### SOAL LATIHAN
A) Tentukan apakah setiap pernyataan berikut sesuai dengan teks tentang Salvador Allende di bawah. Jawab ya atau tidak, lalu kutip kata-kata teks yang menjadi dasarnya. (i) Allende terpilih sebagai presiden Chile pada 1970. (ii) Juan Demarchi mengajari Allende bermain catur. (iii) Allende lebih memilih komunis daripada sosialis.
B) Menurut teks tentang Salvador Allende di bawah, apa nama proyek ambisius yang diluncurkan Allende?
C) Teruskan teks tentang Salvador Allende di bawah, mulai setelah kalimat terakhirnya.

### TEKS BACAAN
"""
Revolusi Big Data Ala Salvador Allende

Bicara revolusi big data, rasanya tak afdol jika tak menengok kembali sebuah percobaan spektakuler pada 1970-an.

Pada 1970, Salvador Allende, seorang dokter berpikiran Marxis, terpilih sebagai presiden Chile. Dia bertekad membawa Chile menjadi negeri sosialis, tetapi tetap menjunjung tinggi demokrasi. Termasuk demokrasi ekonomi.

Belajar dari perekonomian terencana yang ambruk karena digerakkan oleh birokratisme, Allende memakai cara modern: perencanaan berbasis data. Ia pun meluncurkan proyek ambisius yang diberi nama: Projek Sibernetika.

Mengenal Salvador Allende

Salvador Allende adalah seorang dokter. Dia terlahir dari keluarga terpelajar dan berpikiran progresif. Sejak muda, ia terpapar ide-ide marxisme dan anarkisme.

Ia bertemu Juan Demarchi, seorang anarkis, yang mengajarinya bermain catur dan memberinya cara pandang melihat persoalan ketidakadilan sosial.

Saat kuliah di Fakultas Kedokteran Universitas Chile, dia terpapar ide-ide marxisme. Dia melahap semua bacaan tentang Marx, Lenin, dan Leon Trotsky. Dia pernah menjadi pimpinan dari Federasi Mahasiswa Kedokteran.

Dia usia 20-an, dia menjadi kader partai Sosialis. Salah satu alasannya memilih sosialis ketimbang komunis karena ia tak setuju dengan ide kediktatoran proletariat. Ia selalu menekankan bahwa sosialisme harus bergandengan dengan demokrasi.
"""
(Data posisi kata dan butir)
"""
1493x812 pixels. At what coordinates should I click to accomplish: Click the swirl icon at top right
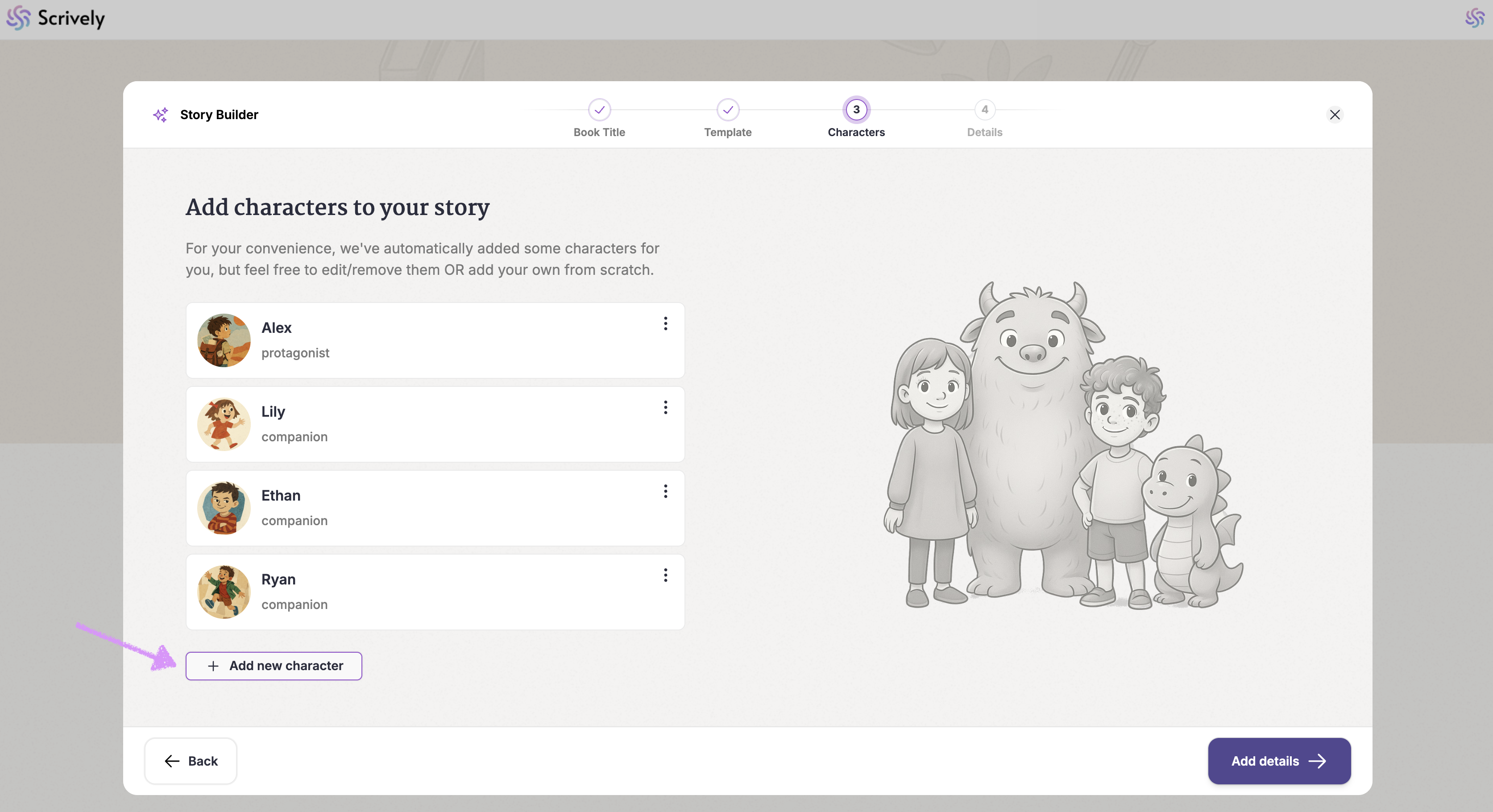(x=1474, y=19)
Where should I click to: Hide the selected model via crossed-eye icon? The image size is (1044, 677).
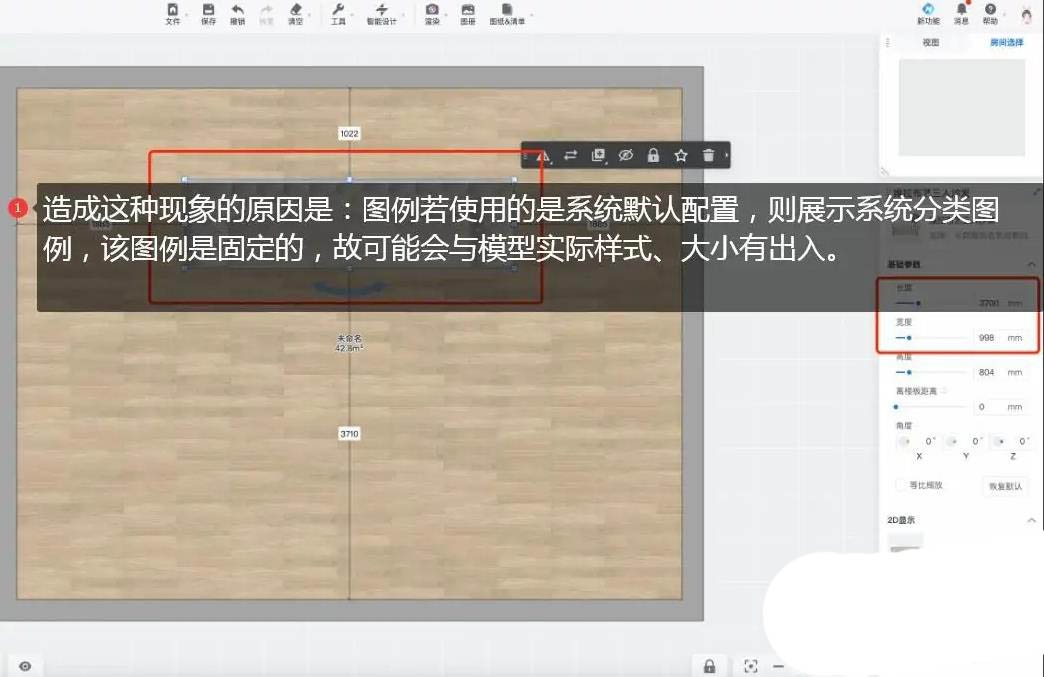[626, 155]
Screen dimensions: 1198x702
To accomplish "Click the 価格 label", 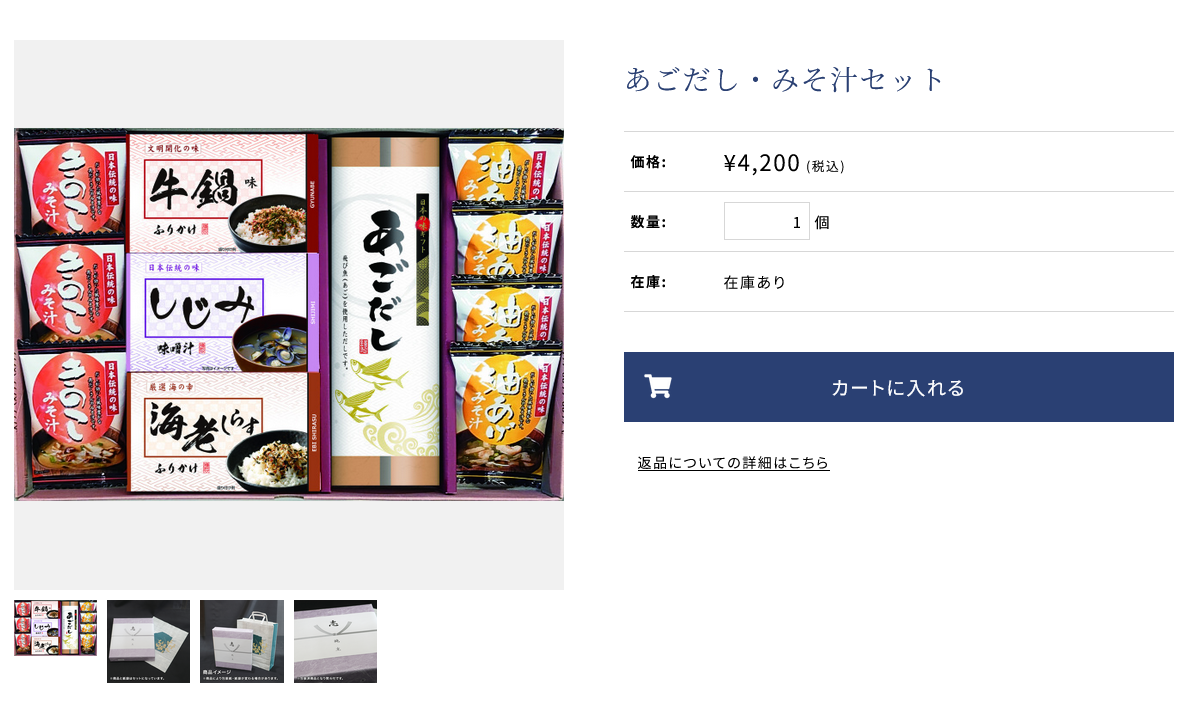I will 648,162.
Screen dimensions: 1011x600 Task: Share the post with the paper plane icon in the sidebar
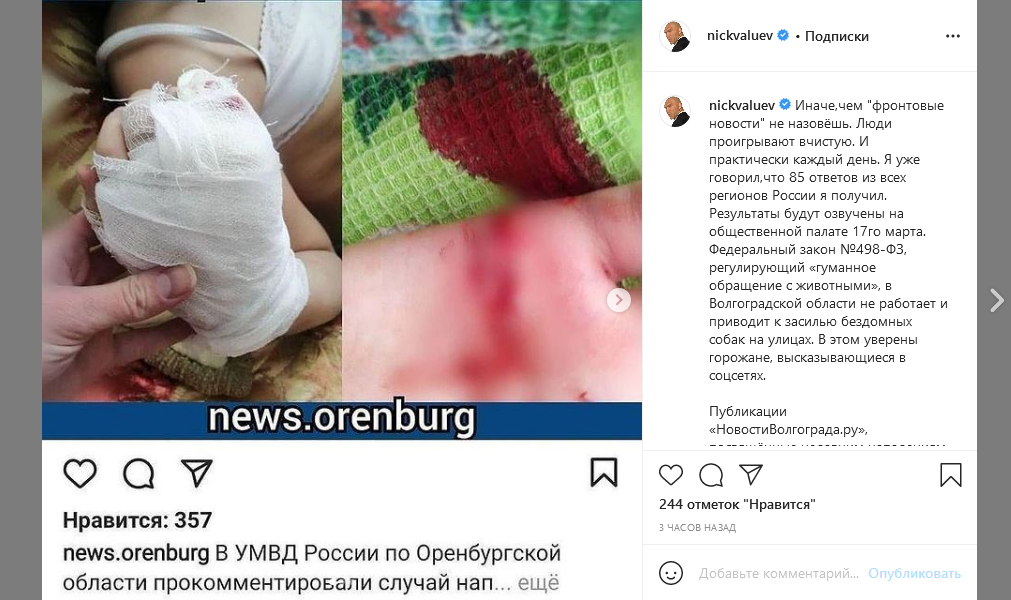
"""
### HASIL LATIHAN
A)
(i) Ya: "Pada 1970, Salvador Allende, seorang dokter berpikiran Marxis, terpilih sebagai presiden Chile."
(ii) Ya: "yang mengajarinya bermain catur"
(iii) Tidak: "memilih sosialis ketimbang komunis"

B) Projek Sibernetika.

C)
Tahun 1945, dia terpilih sebagai anggota Senat. Ia kemudian menjadi ketua dari Komisi Kesehatan Senat, yang memperjuangkan sistem kesehatan yang universal. Dia juga pernah menjabat sebagai Menteri Kesehatan di bawah pemerintahan Pedro Aguirre Cerda.

Sebelum menjabat Presiden, dia tiga kali maju sebagai capres pada 1952, 1958, dan 1968, namun kalah semuanya. Namun, pada pemilu 1970, di bawah payung koalisi kiri Unidad Popular, Allende menang.

Awal mula Projek Sibernetika

Saat berkuasa, Allende berkeinginan agar sistem perekonomian terencana bisa efektif. Dan kuncinya: manajemen data dan desentralisasi. Bagi Allende, sosialisme Chile tak boleh mengulang kesalahan birokratisme sosialisme Soviet.

Fernando Flores, orang yang ditunjuk Allende untuk memimpin proyek ini, segera menghubungi seorang ahli manajemen sibernetika Inggris, Stafford Beer. Ia adalah seorang intelektual yang bersimpati pada ide-ide sosialisme demokratik dan otonomi kelas pekerja.

Begitu tiba di Chile, Beer dan Flores langsung mengumpulkan insinyur Chile dan Inggris untuk menyusun teknologi baru untuk mempermudah manajemen produksi dan distribusi kegiatan ekonomi di Chile.

Apa esensi revolusi sibernetika?

Revolusi sibernetika sebetulnya sangat visioner. Bahkan negara-negara kapitalis maju belum melakukan hal tersebut di masa itu. Untuk mewujudkan revolusi berbasis data itu, Beer mengirimkan ribuan mesin teleks ke pabrik-pabrik di Chile.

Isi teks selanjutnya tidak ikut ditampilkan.